To be done: Can you lay out all of the records below as a JSON list of strings, with one string per line and blank lines dropped?

>>>>>

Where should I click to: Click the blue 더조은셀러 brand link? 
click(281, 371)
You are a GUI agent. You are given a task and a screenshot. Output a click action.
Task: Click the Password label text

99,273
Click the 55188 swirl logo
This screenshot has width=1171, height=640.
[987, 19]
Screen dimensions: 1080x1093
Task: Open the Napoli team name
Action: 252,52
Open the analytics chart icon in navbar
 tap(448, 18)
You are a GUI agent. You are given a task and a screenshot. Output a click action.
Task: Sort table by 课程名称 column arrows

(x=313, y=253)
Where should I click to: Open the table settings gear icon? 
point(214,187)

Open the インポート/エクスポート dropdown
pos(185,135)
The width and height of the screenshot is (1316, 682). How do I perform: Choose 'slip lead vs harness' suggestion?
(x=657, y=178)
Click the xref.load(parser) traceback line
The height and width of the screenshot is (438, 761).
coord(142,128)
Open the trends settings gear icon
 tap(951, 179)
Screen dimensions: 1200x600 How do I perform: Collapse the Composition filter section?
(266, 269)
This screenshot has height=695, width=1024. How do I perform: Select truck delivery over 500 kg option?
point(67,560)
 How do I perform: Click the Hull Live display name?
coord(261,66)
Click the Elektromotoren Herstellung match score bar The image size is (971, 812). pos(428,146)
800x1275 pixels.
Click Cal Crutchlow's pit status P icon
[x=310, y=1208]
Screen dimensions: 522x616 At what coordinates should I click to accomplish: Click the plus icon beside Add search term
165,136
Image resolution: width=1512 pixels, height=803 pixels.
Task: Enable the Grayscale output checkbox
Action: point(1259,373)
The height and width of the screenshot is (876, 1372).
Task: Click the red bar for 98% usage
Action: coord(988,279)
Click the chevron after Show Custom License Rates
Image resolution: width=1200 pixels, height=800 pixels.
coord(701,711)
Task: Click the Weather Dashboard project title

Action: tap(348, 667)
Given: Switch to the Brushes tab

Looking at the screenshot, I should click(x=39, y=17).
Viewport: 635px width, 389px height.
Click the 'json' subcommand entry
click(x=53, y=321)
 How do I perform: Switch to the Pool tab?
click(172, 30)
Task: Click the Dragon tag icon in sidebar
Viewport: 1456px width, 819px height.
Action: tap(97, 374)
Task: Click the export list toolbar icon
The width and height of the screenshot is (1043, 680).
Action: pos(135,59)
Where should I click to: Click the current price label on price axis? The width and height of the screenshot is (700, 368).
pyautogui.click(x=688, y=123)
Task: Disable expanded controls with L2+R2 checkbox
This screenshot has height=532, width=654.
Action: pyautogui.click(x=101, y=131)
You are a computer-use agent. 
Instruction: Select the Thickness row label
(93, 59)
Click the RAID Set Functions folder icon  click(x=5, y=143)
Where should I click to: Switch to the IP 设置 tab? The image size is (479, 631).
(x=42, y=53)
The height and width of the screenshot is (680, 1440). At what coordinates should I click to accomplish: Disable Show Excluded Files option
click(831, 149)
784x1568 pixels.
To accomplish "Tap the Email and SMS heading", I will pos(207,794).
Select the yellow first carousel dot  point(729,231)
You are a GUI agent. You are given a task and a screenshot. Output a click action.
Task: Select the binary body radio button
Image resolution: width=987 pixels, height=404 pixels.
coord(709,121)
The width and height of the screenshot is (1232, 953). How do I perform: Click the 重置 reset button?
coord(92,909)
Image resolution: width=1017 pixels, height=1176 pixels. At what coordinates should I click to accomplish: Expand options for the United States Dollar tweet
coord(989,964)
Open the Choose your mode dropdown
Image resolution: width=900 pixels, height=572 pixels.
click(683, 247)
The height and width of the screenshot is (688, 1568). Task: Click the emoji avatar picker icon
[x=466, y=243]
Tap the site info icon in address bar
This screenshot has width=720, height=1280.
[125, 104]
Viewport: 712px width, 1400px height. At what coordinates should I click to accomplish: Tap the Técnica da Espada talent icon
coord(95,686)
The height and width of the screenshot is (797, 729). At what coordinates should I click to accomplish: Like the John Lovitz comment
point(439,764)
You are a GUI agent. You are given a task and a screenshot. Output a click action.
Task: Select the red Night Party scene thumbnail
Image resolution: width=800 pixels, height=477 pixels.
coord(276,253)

<<<<<

Output for this exercise:
[
  "Where should I click to: Click the blue 더조은셀러 brand link? ",
  "click(281, 371)",
  "You are a GUI agent. You are given a task and a screenshot. Output a click action.",
  "Task: Click the Password label text",
  "99,273",
  "Click the 55188 swirl logo",
  "This screenshot has width=1171, height=640.",
  "[987, 19]",
  "Screen dimensions: 1080x1093",
  "Task: Open the Napoli team name",
  "Action: 252,52",
  "Open the analytics chart icon in navbar",
  " tap(448, 18)",
  "You are a GUI agent. You are given a task and a screenshot. Output a click action.",
  "Task: Sort table by 课程名称 column arrows",
  "(x=313, y=253)",
  "Where should I click to: Open the table settings gear icon? ",
  "point(214,187)",
  "Open the インポート/エクスポート dropdown",
  "pos(185,135)",
  "The width and height of the screenshot is (1316, 682). How do I perform: Choose 'slip lead vs harness' suggestion?",
  "(x=657, y=178)",
  "Click the xref.load(parser) traceback line",
  "The height and width of the screenshot is (438, 761).",
  "coord(142,128)",
  "Open the trends settings gear icon",
  " tap(951, 179)",
  "Screen dimensions: 1200x600 How do I perform: Collapse the Composition filter section?",
  "(266, 269)",
  "This screenshot has height=695, width=1024. How do I perform: Select truck delivery over 500 kg option?",
  "point(67,560)",
  " How do I perform: Click the Hull Live display name?",
  "coord(261,66)",
  "Click the Elektromotoren Herstellung match score bar The image size is (971, 812). pos(428,146)",
  "800x1275 pixels.",
  "Click Cal Crutchlow's pit status P icon",
  "[x=310, y=1208]",
  "Screen dimensions: 522x616 At what coordinates should I click to accomplish: Click the plus icon beside Add search term",
  "165,136",
  "Image resolution: width=1512 pixels, height=803 pixels.",
  "Task: Enable the Grayscale output checkbox",
  "Action: point(1259,373)",
  "The height and width of the screenshot is (876, 1372).",
  "Task: Click the red bar for 98% usage",
  "Action: coord(988,279)",
  "Click the chevron after Show Custom License Rates",
  "Image resolution: width=1200 pixels, height=800 pixels.",
  "coord(701,711)",
  "Task: Click the Weather Dashboard project title",
  "Action: tap(348, 667)",
  "Given: Switch to the Brushes tab",
  "Looking at the screenshot, I should click(x=39, y=17).",
  "Viewport: 635px width, 389px height.",
  "Click the 'json' subcommand entry",
  "click(x=53, y=321)",
  " How do I perform: Switch to the Pool tab?",
  "click(172, 30)",
  "Task: Click the Dragon tag icon in sidebar",
  "Viewport: 1456px width, 819px height.",
  "Action: tap(97, 374)",
  "Task: Click the export list toolbar icon",
  "The width and height of the screenshot is (1043, 680).",
  "Action: pos(135,59)",
  "Where should I click to: Click the current price label on price axis? The width and height of the screenshot is (700, 368).",
  "pyautogui.click(x=688, y=123)",
  "Task: Disable expanded controls with L2+R2 checkbox",
  "This screenshot has height=532, width=654.",
  "Action: pyautogui.click(x=101, y=131)",
  "You are a computer-use agent. ",
  "Instruction: Select the Thickness row label",
  "(93, 59)",
  "Click the RAID Set Functions folder icon  click(x=5, y=143)",
  "Where should I click to: Switch to the IP 设置 tab? The image size is (479, 631).",
  "(x=42, y=53)",
  "The height and width of the screenshot is (680, 1440). At what coordinates should I click to accomplish: Disable Show Excluded Files option",
  "click(831, 149)",
  "784x1568 pixels.",
  "To accomplish \"Tap the Email and SMS heading\", I will pos(207,794).",
  "Select the yellow first carousel dot  point(729,231)",
  "You are a GUI agent. You are given a task and a screenshot. Output a click action.",
  "Task: Select the binary body radio button",
  "Image resolution: width=987 pixels, height=404 pixels.",
  "coord(709,121)",
  "The width and height of the screenshot is (1232, 953). How do I perform: Click the 重置 reset button?",
  "coord(92,909)",
  "Image resolution: width=1017 pixels, height=1176 pixels. At what coordinates should I click to accomplish: Expand options for the United States Dollar tweet",
  "coord(989,964)",
  "Open the Choose your mode dropdown",
  "Image resolution: width=900 pixels, height=572 pixels.",
  "click(683, 247)",
  "The height and width of the screenshot is (688, 1568). Task: Click the emoji avatar picker icon",
  "[x=466, y=243]",
  "Tap the site info icon in address bar",
  "This screenshot has width=720, height=1280.",
  "[125, 104]",
  "Viewport: 712px width, 1400px height. At what coordinates should I click to accomplish: Tap the Técnica da Espada talent icon",
  "coord(95,686)",
  "The height and width of the screenshot is (797, 729). At what coordinates should I click to accomplish: Like the John Lovitz comment",
  "point(439,764)",
  "You are a GUI agent. You are given a task and a screenshot. Output a click action.",
  "Task: Select the red Night Party scene thumbnail",
  "Image resolution: width=800 pixels, height=477 pixels.",
  "coord(276,253)"
]